Create Extracts for Household-Person Microdata Collections
Below we provide examples in curl showing how to work with the IPUMS API to create and manage data extracts for the household-person microdata collections supported by the API (IPUMS USA, CPS and International). Our examples are for IPUMS CPS but they will function the same for USA or International - simply update the collection=
string in the API URL and swap out variable and sample names from those data collections instead.
Get your key from your IPUMS user account management page at https://account.ipums.org/api_keys.

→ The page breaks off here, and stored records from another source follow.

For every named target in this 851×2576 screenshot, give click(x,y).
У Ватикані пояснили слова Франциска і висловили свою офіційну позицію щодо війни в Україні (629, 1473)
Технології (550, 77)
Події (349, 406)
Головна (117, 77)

Load Libraries and Set Key
# set the IPUMS_API_KEY environment variable using bash shell
export IPUMS_API_KEY=YOUR_API_KEY_HERE
Submit a Data Extract Request
To submit a data extract request, you will construct a JSON payload manually (if you are not using one of the aforementioned R or Python client libraries). Once you have your request formed, you will then submit it to the API.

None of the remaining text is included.